Spanish intelligence agency accused of gross negligence after spyware hacked phones of top officials
The revelations of hacker attacks on politicians’ cell phones have placed the typically prudent Spanish intelligence service in an awkward position.
In one case, Spain’s National Intelligence Center has been accused of gross negligence for allowing unknown sources to tap the phone in Prime Minister Pedro Sanchez’s pocket using Pegasus spyware. Although Spain refuses to point the finger at Morocco, the dates of the phone hacking of Sanchez and Defense Minister Margherita Robles last year coincide with a diplomatic crisis between the two countries.
The intelligence agency, known by the Spanish acronym CNI, is also accused of using the Pegasus program to hack the phones of more than 60 Catalan separatists. Amid successive scandals involving alleged espionage, plans for a public ceremony to mark the 20th anniversary of the CNI have been shelved.
Agency director Paz Esteban Lopez will appear on Thursday before an elected parliamentary committee behind closed doors, where she can break a secret code preventing members of the government from revealing her agency’s work.
Esteban, the first woman director of the CNI, will only speak to 11 members of parliament, and all of them will have to swear not to reveal what they are told.
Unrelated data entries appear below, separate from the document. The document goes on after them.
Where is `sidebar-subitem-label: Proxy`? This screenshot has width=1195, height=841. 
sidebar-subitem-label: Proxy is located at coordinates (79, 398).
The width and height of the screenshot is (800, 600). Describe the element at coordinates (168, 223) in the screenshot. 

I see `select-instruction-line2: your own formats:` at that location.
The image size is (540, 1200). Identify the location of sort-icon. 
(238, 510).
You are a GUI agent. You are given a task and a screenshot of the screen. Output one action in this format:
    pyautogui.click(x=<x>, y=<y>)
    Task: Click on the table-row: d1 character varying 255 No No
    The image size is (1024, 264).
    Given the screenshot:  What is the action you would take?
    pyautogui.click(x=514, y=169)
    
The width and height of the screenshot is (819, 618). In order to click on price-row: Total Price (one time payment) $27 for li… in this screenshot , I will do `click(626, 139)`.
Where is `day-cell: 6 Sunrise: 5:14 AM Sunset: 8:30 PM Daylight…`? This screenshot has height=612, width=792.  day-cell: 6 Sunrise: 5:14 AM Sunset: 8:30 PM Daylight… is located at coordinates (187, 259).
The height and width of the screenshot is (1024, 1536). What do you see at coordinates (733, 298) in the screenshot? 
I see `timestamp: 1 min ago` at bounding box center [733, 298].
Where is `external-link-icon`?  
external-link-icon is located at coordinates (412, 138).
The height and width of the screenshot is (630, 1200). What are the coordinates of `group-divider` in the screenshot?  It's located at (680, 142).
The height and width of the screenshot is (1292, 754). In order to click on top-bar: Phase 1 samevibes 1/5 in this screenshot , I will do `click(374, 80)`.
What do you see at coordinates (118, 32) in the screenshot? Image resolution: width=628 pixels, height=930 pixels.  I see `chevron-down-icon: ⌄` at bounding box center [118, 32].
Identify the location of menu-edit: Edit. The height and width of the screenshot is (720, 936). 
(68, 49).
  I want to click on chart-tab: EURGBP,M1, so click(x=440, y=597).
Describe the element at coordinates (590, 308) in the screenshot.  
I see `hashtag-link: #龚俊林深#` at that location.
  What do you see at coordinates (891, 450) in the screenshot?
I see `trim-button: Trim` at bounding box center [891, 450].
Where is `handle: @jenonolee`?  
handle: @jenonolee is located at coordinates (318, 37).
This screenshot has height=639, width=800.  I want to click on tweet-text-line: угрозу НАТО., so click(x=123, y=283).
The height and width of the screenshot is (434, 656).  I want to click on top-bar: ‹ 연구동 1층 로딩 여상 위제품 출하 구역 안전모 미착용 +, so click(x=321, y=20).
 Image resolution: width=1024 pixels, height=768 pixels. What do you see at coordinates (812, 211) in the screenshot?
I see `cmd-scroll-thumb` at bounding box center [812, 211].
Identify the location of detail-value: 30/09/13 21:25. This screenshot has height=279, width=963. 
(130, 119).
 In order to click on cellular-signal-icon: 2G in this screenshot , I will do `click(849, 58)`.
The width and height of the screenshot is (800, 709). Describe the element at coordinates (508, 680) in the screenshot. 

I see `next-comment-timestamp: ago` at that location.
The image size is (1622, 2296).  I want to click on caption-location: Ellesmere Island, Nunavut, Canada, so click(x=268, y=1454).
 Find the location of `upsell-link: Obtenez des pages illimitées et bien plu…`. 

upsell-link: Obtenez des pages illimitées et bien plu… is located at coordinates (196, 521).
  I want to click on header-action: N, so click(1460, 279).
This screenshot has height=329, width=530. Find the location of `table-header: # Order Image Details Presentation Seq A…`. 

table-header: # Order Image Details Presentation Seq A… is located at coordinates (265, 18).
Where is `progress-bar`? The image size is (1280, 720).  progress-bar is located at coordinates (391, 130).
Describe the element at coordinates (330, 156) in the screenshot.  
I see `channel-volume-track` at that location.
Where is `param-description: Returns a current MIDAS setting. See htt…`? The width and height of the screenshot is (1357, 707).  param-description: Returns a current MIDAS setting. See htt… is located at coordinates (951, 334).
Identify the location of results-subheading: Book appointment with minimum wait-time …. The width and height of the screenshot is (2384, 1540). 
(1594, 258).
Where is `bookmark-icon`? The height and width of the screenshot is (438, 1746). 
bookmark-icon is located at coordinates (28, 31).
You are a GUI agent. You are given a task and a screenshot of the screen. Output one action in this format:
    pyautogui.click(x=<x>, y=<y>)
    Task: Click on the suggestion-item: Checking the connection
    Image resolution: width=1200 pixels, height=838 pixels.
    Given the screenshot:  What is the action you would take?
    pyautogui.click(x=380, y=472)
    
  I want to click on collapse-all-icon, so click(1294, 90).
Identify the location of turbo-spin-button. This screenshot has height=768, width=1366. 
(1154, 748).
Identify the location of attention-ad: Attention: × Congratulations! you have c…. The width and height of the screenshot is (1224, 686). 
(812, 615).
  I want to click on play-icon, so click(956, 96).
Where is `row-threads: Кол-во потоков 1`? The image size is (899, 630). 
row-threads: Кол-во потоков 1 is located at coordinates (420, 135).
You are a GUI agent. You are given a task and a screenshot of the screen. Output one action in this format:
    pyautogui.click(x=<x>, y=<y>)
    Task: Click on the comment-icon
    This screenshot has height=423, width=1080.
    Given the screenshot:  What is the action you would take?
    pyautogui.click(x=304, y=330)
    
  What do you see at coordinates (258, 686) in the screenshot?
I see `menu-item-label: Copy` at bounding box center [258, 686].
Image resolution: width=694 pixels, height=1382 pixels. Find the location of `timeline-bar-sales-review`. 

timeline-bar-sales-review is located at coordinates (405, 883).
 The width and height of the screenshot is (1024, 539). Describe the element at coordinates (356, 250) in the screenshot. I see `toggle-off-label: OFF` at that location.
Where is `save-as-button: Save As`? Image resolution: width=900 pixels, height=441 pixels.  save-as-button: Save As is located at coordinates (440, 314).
The Spanish parliament voted to have members of the Catalan and Basque separatist parties join a special committee.
The long-awaited meeting at the Spanish Parliament in Madrid is to take place in an austere conference room at one end of the corridor, surrounded by portraits of the Spanish Parliament’s speakers.
The Catalan separatists, who want to create a new state in northeastern Spain around Barcelona, are expected to interrogate Esteban about the CNI’s alleged use of spyware. They directly accused CNI of being involved in the hack, which came to light two weeks ago when Canadian-based digital rights group Citizen Lab released a report alleging Pegasus was used to hack the phones of dozens of independence supporters in northeast Spain. Catalonia, including politicians, lawyers and activists.
The Spanish government has repeatedly stated that the CNI cannot eavesdrop on phones without prior permission from the court. At the same time, the government said a secrecy law that protects all CNI activities prevents the agency from confirming whether it possesses Pegasus, spyware sold by the Israeli company NSO Group.
“If Paz Esteban presents evidence that three or four years ago the judiciary authorized the tapping of the phones of about 60 people because they supported (Catalonia’s) independence, we will have problems,” said Gabriel Rufian, MP for the Catalan Separatist Party. informed radio Cadena SER before visiting the committee.
However, the Spanish government promised that both the CNI and the national ombudsman would investigate the report published by Citizen Lab. He also urged victims to go to court.
But Defense Minister Robles appears to have justified the crackdown on the separatists by their role in organizing and participating in mostly peaceful street protests by separatist supporters. At times, events spiraled out of control and led to clashes with police, road and train blockades, and the closure of Barcelona Airport in 2019.
Robles herself faced a flurry of questions on Wednesday during an open meeting of the parliamentary commission. The hearing was supposed to be about European defense, but in the end the focus was on Pegasus.
“I am especially proud of the 3,000 CNI men and women who risk their lives to protect our peace and security and always within the law,” Robles said. “The director (CNI) is being subjected to accusations that have no basis in fact.”
Esteban can also expect questions from members of the mainstream parties who accuse the agency of allowing foreign figures to break into the most secret phones in the country.
The CNI, which oversees Spain’s cybersecurity, only discovered that Sanchez and Robles’ phones were hacked after the devices were deep-scanned after the Catalans’ phone hacks were discovered.
Previous checks found no evidence of hacks in May and June 2021, the government was forced to admit.
“The prime minister’s phone is checked regularly, but protocols are improving every day,” government spokesman Isabel Rodriguez told Radio Onda Cero. “Obviously, mistakes were made and we are working to correct the situation so that they do not happen again.”
The government’s refusal to oblige Esteban to remain in office for a long time has inflated reports in the Spanish media suggesting that her days as head of the CNI may be numbered.
“Before we can determine responsibility, we need to find out what happened,” Rodriguez said.
Reports of digital phone hacking using Pegasus have been condemned in several countries. French President Emmanuel Macron has been included in a list of heads of state that Amnesty International suspects were targeted last year.
The European Parliament launched an investigation into the use of Pegasus in the European Union U, originally intended for Hungary and Poland. The list of Catalans allegedly hacked also includes members of the European Parliament.
Amnesty International, which has condemned the use of Pegasus spyware in several countries, demanded more transparency from Spain on Thursday.
“This committee, characterized by its secrecy and obscurantism, cannot be considered the right place to investigate an alleged violation of human rights,” said Esteban Beltrán, director of a human rights group in Spain.